In many subjects, university is about independent learning - having the time to read, write and explore the world of ideas - and about directing that learning. Contact time is about tutors ensuring that students are on the right track and making good progress, and addressing the problems if they are not. Seminars and tutorials are the best method to do this. It is all about communicating with students: listen and learn works both ways.
For many out there, the ideal scenario would be to compare contact time for each subject across institutions. But each experience is necessarily unique and students entering higher education with weaker qualifications will need more help. It would be unfair to compare an institution with large numbers of such students with one admitting predominantly AABs. What is important is that students can access personalised support when they need it and that tutors do not have so many students that they cannot spot when it is required. One size does not and should not fit all.

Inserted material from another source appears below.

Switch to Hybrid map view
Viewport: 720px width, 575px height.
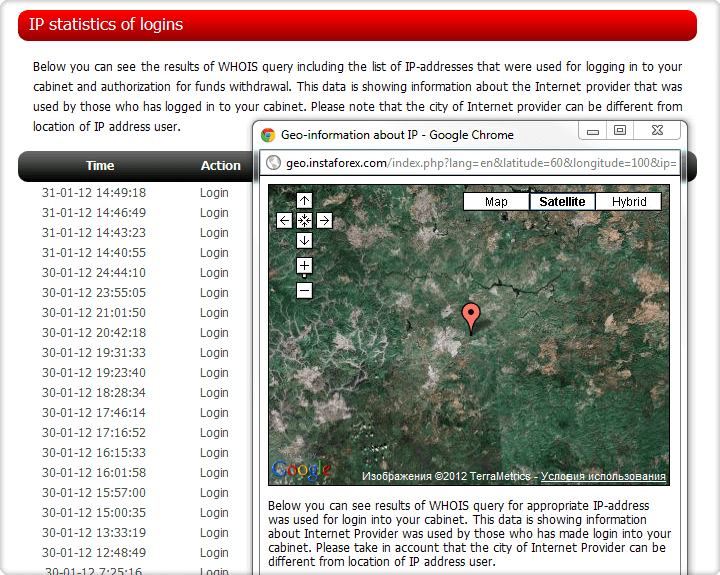[x=629, y=202]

The recent White Paper avoids the language of "contact hours" - instead emphasising combined teaching and private study time - and, according to Paul Ramsden, a higher education consultant better known for previously heading the Higher Education Academy, it insinuates, by using "sloppy manipulation, otherwise known as cheating", that more contact with academics increases quality. Yet the report it quotes, by Graham Gibbs, for the HEA, actually says that the number of contact hours has little to do with the quality of the education received.
What Gibbs says, drawing on 30 years of research, is that input variables, such as resources, do not predict outcomes and that outcome measures, such as employability, reveal little about the institution, other than its reputation and what kind of students it can attract. What really matters is what institutions do with their students, using whatever resources are available. This means focusing on class size; cohort size; who is teaching; feedback (how much, how quick and how useful); the extent of close contact with academics; and the extent of collaborative learning. The last two are about providing quality, not about measuring amounts, as the government seems to believe.
And that is the heart of the problem. There is no magic number of contact hours that will give students the outcome they desire. It is right to give them information about what they can expect in terms of time to be invested in them, but if it is used to make them buy into the idea that an increase in tuition fee equals an increase in contact time, which in turn equals increased success, then that is just dishonest. They deserve better than that.